• ACTIONS TO TAKE:
1. Print part of the Amazon transportation emissions passage word for word: begin at the words "3. Transportation Now" and stop after "is only growing.".
2. Answer from the Amazon transportation emissions passage:
(a) By what percentage did emissions from upstream shipping rise?
(b) In what year did emissions from all legs of the logistics network increase?
(c) How much of Amazon's pollution comes from its fossil-fuel-burning planes, ships, trucks, and vans?

• TEXT SEGMENT:
════
2. Transportation Emissions Are Rising — Again
In 2024, despite promises of clean transportation, emissions from all legs of Amazon’s logistics network increased:
- Direct fuel use (i.e., from Amazon’s own trucks, planes, and vans): Up 7%
- Upstream shipping (i.e., getting goods to warehouses): Up 8%
- Downstream delivery (i.e., getting packages to customers): Up 6%
These trends show that Amazon’s delivery volume is growing faster than its efforts to cut pollution. The next-day delivery speed Prime Members pay for is causing even more pollution.
3. Transportation Now Makes Up Nearly 20% of Amazon’s Carbon Footprint
Nearly 1 in 5 tons of Amazon’s pollution comes from its fleets of fossil-fuel-burning planes, ships, trucks, and vans. That share is only growing.
════
• SUPPLIED MATERIAL:

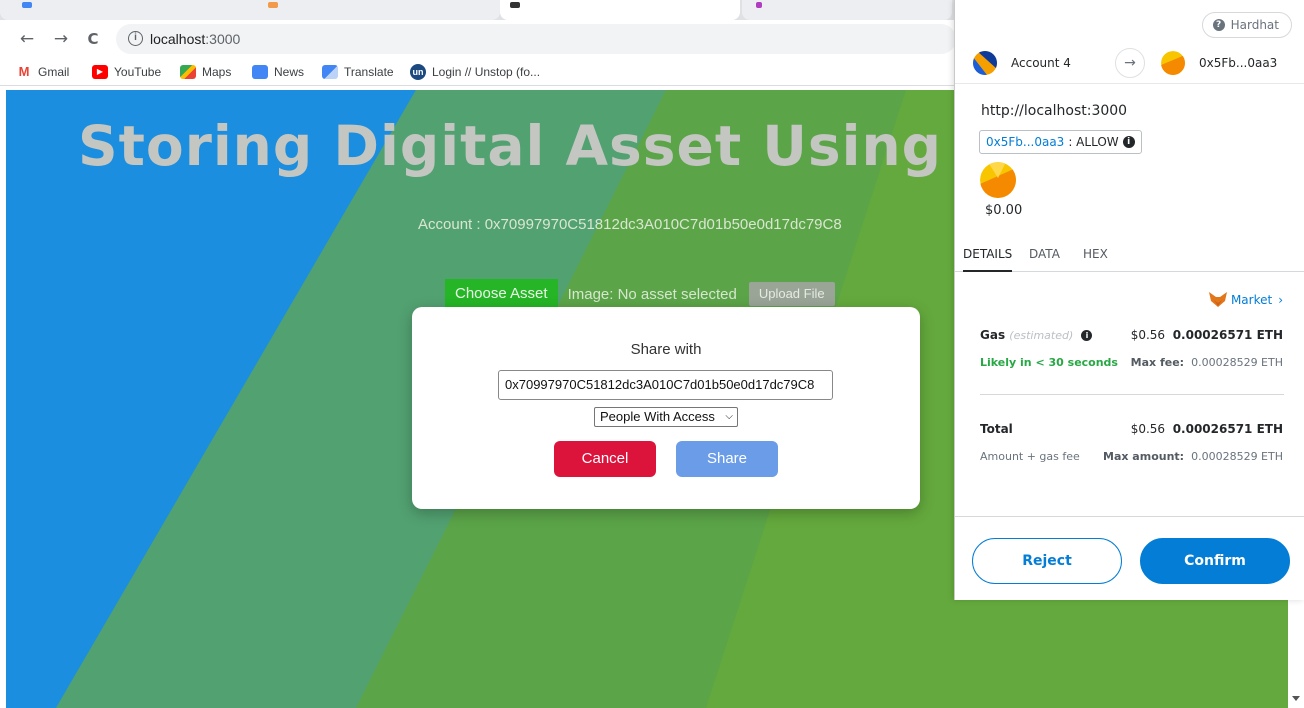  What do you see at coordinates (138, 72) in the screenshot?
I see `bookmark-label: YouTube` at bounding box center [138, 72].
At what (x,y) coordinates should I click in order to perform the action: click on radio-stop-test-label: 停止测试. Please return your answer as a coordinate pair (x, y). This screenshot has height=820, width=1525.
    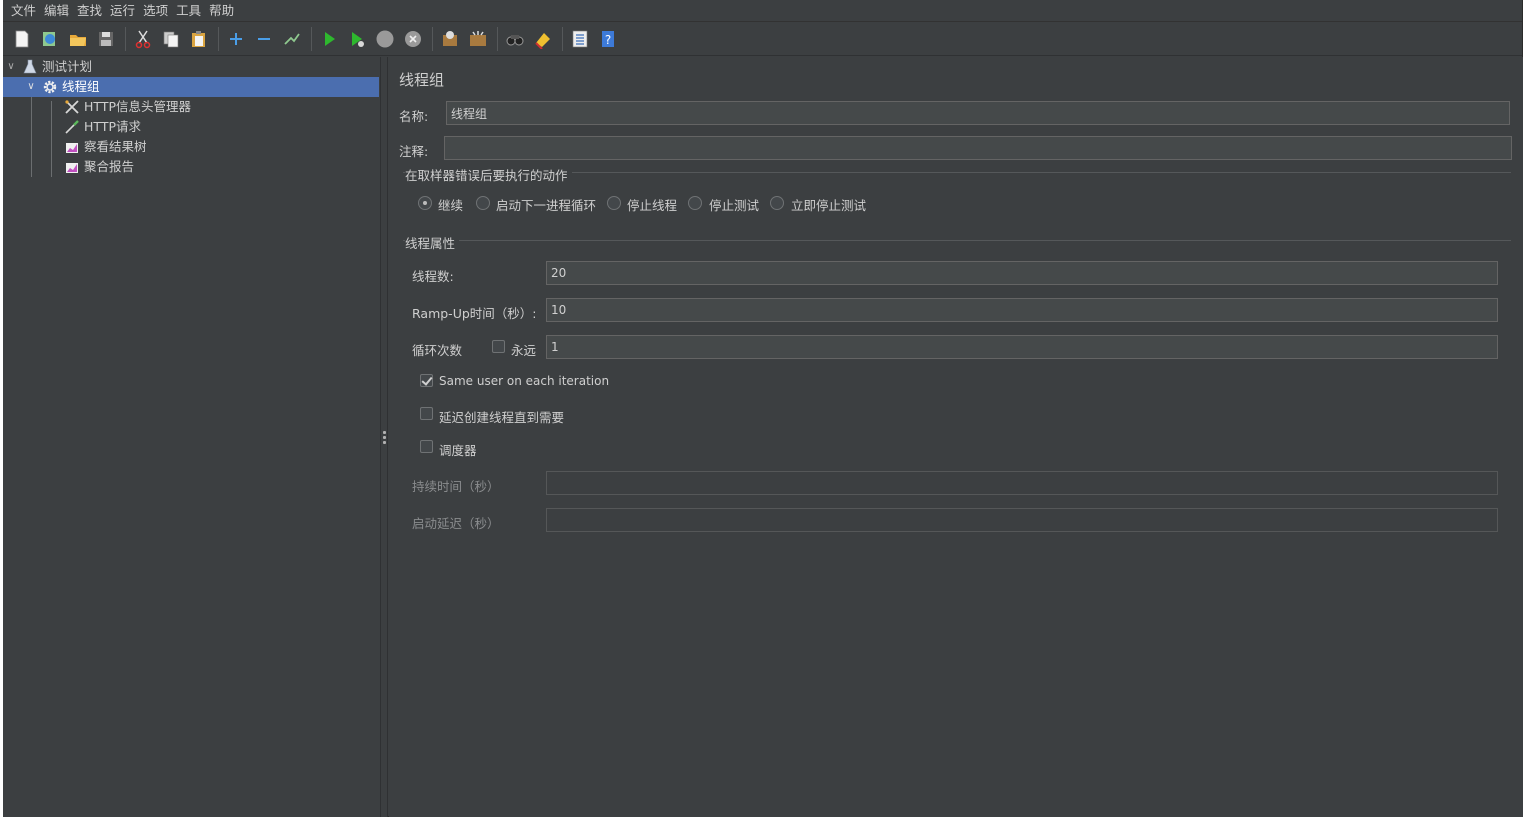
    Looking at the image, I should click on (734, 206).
════
• RESPONSES BY ITEM NUMBER:
1.
3. Transportation Now Makes Up Nearly 20% of Amazon’s Carbon Footprint
Nearly 1 in 5 tons of Amazon’s pollution comes from its fleets of fossil-fuel-burning planes, ships, trucks, and vans. That share is only growing.

2.
(a) 8%
(b) 2024
(c) Nearly 1 in 5 tons, or nearly 20%